How to Achieve Maneuverability and Adaptability in an Underactuated Robotic Fish by using a Bio-inspired Control Approach

Biomimetic robotics can help support underwater exploration and monitoring while minimizing ecosystem distur-bance. It also has potential applications in sustainable aqua-farming management, biodiversity preservation, and animal-robot interaction studies. This study proposes a bio-inspired control strategy for an underactuated robotic fish, which utilizes a single DC motor to drive a mechanism that converts the motor's oscillating motion into an oscillatory motion of the robotic fishtail through a magnetic coupling and a wire-driven system. The proposed control strategy for the robotic fish is based on central pattern generators (CPGs) and incorporates proprioceptive sensory feedback.

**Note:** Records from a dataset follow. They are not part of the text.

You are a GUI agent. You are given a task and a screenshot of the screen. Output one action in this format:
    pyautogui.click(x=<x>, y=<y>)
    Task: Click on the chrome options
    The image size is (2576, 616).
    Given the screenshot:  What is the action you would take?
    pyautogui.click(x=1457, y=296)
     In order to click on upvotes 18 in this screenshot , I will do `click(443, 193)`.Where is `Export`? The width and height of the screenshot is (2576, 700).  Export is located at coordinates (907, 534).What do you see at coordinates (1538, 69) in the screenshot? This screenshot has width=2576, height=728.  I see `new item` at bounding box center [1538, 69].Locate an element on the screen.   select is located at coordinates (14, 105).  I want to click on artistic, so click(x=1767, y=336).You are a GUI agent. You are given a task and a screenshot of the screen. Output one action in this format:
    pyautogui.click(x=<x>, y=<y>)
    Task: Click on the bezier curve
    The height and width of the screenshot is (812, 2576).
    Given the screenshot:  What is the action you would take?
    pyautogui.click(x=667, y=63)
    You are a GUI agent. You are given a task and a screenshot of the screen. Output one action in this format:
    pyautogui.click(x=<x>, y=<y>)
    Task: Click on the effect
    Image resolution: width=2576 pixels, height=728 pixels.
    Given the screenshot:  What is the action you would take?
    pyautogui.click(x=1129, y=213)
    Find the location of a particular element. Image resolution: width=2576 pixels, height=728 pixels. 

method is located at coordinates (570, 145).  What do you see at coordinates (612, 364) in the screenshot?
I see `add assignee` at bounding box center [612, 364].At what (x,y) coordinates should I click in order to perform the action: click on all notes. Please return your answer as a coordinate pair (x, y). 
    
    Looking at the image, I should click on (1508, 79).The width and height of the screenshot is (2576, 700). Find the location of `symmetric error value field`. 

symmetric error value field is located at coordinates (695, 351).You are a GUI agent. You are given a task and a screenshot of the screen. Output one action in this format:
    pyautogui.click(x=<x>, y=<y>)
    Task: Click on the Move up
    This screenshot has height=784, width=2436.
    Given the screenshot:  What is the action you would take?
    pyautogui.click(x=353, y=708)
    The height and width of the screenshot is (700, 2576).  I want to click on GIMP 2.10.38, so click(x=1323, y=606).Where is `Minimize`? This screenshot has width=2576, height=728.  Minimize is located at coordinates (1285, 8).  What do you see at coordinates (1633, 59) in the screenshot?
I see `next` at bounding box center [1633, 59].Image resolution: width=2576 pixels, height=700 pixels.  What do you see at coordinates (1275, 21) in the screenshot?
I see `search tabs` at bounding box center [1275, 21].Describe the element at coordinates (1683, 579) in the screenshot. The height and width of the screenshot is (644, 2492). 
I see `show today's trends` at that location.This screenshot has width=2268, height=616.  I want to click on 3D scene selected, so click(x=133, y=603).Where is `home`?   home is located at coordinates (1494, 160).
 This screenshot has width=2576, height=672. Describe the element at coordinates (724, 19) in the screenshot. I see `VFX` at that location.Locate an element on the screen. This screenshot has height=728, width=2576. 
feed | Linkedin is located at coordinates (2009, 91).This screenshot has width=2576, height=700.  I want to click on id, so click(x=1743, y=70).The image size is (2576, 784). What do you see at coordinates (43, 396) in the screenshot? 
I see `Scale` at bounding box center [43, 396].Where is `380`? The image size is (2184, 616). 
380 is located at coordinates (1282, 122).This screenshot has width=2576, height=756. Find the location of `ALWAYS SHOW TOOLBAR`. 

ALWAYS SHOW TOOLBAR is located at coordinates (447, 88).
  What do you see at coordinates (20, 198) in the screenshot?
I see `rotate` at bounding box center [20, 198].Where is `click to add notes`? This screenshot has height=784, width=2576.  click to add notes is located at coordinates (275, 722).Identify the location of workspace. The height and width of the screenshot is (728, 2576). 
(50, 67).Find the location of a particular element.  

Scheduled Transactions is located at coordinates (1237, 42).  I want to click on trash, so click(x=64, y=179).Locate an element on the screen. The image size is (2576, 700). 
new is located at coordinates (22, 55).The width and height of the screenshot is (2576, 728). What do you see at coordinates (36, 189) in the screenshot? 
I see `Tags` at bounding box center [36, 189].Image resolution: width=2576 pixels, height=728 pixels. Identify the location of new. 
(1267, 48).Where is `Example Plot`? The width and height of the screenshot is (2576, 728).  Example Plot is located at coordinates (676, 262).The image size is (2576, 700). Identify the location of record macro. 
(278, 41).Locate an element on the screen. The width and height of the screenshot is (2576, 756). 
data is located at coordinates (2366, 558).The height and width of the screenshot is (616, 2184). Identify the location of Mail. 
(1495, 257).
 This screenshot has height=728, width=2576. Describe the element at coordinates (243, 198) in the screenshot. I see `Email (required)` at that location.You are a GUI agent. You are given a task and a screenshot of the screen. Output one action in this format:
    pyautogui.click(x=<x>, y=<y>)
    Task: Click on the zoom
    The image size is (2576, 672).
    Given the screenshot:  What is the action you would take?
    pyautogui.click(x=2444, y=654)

The torque exerted on the fishtail is adjusted based on its position, allowing for increased or decreased body speed and steering with different angular speeds and radii of curvature despite the underactuated design. The robotic fish can vary the swimming speed of 0.08 body lengths per second (BL/s) with a related change in the tail-beating frequency up to 2.3 Hz, and it can vary the steering angular speed in the range of 0.08 rad/s with a relative change in the curvature radius of 0.25 m. The controller can adapt to changes in tail structure, weight, or the surrounding environment based on the proprioceptive feedback. Design changes to the modular design can improve speed and steering performances, maintaining the control strategy developed.